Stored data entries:
++++++

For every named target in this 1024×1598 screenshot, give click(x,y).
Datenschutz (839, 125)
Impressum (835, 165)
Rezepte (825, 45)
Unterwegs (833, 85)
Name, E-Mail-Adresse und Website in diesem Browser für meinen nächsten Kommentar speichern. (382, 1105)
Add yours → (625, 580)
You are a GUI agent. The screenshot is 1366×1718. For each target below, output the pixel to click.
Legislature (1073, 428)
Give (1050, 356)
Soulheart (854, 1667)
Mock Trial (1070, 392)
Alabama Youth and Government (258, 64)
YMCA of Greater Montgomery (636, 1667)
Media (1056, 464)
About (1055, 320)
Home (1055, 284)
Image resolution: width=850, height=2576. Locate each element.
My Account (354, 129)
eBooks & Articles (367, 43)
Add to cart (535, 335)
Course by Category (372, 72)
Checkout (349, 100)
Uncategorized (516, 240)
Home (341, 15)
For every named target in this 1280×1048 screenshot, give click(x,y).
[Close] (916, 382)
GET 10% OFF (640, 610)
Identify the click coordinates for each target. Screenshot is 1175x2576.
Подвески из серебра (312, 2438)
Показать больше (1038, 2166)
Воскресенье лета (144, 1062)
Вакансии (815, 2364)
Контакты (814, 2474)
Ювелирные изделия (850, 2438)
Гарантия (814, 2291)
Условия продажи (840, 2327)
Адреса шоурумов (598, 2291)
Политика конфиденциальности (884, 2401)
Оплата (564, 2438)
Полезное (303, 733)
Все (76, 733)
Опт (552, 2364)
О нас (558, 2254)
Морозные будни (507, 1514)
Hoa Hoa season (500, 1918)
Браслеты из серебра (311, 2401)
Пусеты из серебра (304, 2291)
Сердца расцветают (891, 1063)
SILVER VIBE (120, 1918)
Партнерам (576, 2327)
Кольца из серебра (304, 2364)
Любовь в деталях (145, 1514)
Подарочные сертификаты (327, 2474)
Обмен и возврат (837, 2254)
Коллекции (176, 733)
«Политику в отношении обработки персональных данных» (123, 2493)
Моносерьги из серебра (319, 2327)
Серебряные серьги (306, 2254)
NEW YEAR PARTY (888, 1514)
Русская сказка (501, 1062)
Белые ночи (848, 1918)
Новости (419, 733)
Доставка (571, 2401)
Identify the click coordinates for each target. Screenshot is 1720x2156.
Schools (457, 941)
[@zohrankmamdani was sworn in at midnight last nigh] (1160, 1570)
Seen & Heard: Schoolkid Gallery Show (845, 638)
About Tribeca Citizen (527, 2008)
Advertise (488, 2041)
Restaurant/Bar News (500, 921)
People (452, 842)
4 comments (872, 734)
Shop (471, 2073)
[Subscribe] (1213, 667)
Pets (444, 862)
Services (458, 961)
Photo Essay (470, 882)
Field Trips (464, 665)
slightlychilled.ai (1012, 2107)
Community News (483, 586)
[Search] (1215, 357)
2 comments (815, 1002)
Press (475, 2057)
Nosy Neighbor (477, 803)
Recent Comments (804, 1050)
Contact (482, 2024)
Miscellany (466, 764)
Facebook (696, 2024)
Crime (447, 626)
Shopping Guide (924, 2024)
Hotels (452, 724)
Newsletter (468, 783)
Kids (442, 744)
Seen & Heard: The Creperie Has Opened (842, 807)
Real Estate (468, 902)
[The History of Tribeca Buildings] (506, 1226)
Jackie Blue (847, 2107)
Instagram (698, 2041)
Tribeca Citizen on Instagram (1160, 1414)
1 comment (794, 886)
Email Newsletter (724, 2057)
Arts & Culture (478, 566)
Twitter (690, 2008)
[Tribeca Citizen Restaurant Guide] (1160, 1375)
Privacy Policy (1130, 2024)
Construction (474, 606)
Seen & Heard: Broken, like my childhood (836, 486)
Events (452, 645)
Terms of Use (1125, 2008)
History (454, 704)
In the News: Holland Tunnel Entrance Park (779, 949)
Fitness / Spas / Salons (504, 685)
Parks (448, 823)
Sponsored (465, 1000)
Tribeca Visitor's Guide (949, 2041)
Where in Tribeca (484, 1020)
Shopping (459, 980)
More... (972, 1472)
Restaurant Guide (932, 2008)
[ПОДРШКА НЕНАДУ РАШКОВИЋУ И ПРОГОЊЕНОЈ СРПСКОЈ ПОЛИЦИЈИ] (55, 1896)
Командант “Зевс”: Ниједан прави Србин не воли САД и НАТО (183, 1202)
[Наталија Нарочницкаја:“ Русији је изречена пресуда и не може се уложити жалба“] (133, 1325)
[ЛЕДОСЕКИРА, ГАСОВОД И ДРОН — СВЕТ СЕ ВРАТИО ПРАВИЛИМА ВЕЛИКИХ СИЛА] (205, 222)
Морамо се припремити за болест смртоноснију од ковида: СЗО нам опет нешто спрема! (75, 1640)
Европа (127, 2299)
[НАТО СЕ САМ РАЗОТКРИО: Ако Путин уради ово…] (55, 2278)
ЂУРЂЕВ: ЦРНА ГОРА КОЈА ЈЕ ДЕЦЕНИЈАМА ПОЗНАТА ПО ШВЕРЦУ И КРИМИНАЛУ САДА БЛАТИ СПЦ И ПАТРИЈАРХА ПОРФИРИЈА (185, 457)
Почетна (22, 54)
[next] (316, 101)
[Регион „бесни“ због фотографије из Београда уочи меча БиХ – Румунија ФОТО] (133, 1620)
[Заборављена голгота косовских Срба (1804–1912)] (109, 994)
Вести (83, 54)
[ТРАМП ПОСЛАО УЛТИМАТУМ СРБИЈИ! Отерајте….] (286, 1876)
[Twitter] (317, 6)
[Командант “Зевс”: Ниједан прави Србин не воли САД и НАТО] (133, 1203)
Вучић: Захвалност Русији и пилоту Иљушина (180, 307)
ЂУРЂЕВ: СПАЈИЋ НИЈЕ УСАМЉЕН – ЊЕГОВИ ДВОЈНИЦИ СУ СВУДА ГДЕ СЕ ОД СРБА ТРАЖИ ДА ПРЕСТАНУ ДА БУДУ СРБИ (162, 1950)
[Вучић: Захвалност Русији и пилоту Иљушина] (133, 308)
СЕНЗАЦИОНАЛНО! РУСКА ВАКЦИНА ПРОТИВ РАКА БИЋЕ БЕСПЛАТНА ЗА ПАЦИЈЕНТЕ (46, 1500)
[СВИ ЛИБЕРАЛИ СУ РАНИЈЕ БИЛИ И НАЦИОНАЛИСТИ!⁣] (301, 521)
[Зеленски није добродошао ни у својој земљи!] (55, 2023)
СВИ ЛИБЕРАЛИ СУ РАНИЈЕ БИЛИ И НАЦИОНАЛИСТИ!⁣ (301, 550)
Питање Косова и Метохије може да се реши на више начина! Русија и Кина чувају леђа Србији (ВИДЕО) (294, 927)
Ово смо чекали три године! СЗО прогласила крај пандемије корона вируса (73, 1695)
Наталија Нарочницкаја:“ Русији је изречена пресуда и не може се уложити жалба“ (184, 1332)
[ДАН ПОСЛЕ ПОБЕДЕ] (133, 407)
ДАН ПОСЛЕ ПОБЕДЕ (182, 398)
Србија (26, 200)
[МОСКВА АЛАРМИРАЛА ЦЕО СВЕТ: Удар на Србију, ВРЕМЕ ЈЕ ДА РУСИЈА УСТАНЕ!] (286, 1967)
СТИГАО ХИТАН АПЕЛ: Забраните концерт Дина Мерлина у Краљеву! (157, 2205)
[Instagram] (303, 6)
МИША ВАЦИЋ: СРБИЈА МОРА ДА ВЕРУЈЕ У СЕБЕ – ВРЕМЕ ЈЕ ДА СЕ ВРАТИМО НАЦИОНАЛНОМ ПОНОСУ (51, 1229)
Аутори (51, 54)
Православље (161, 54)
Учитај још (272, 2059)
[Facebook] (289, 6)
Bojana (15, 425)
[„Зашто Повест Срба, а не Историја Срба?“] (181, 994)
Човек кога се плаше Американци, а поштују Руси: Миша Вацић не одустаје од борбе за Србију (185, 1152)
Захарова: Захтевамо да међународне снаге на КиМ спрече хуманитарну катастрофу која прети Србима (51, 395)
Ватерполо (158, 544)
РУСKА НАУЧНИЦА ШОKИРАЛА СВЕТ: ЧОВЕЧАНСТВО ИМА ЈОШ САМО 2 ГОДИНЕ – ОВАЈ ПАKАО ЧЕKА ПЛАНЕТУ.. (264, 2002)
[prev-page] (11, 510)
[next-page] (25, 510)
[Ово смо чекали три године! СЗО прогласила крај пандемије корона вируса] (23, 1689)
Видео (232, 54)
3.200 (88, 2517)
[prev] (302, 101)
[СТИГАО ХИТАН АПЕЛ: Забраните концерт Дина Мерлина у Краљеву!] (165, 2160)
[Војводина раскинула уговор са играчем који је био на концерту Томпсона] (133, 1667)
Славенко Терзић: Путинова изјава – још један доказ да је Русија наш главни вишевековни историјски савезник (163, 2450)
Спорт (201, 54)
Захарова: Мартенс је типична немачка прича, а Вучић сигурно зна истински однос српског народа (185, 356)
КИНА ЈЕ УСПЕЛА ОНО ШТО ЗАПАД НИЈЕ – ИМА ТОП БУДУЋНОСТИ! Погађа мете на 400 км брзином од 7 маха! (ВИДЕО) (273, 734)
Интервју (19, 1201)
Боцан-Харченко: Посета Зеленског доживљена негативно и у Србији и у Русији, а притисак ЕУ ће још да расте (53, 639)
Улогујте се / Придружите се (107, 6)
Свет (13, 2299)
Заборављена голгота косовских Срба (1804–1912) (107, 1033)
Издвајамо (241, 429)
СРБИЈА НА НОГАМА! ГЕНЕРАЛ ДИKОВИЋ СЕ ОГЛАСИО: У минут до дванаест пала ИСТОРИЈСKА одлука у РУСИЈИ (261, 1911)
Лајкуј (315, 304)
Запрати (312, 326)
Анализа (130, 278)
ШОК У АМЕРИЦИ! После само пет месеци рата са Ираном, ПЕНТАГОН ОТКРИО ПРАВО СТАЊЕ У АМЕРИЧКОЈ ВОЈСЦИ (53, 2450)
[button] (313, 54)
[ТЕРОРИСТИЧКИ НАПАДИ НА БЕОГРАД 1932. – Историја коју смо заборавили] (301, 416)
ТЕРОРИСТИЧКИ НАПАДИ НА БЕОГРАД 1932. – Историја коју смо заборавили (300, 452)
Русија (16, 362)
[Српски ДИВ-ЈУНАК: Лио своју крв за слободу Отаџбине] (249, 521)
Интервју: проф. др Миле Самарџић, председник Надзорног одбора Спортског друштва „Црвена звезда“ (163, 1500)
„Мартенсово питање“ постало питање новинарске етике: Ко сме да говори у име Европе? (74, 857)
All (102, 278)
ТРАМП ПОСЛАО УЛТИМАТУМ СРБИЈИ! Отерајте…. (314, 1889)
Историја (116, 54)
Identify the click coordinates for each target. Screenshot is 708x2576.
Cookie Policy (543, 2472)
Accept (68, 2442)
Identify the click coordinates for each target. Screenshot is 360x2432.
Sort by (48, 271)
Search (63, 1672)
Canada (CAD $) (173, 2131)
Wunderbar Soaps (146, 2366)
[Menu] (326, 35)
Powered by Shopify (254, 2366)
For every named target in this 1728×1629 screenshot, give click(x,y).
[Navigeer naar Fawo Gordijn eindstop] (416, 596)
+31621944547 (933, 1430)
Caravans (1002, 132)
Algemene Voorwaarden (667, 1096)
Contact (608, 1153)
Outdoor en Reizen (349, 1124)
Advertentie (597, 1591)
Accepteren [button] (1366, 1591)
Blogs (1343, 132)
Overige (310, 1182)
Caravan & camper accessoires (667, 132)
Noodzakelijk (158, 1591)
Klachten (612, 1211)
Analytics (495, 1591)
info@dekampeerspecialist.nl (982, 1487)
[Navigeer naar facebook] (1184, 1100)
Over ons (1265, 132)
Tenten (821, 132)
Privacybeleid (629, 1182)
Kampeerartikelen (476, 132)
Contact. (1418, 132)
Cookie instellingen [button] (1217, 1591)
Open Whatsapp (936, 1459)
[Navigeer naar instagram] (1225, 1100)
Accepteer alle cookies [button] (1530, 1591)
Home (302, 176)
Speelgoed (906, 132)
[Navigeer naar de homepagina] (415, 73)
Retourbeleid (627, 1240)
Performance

++++++

## PROMPT
Could you write out, exactly as they stand, only the lines above that begin at the line with "Учитај још (272, 2059)" and stop after the line with "[Ово смо чекали"?

## PROBLEM SOLUTION
Учитај још (272, 2059)
[Facebook] (289, 6)
Bojana (15, 425)
[„Зашто Повест Срба, а не Историја Срба?“] (181, 994)
Човек кога се плаше Американци, а поштују Руси: Миша Вацић не одустаје од борбе за Србију (185, 1152)
Захарова: Захтевамо да међународне снаге на КиМ спрече хуманитарну катастрофу која прети Србима (51, 395)
Ватерполо (158, 544)
РУСKА НАУЧНИЦА ШОKИРАЛА СВЕТ: ЧОВЕЧАНСТВО ИМА ЈОШ САМО 2 ГОДИНЕ – ОВАЈ ПАKАО ЧЕKА ПЛАНЕТУ.. (264, 2002)
[prev-page] (11, 510)
[next-page] (25, 510)
[Ово смо чекали три године! СЗО прогласила крај пандемије корона вируса] (23, 1689)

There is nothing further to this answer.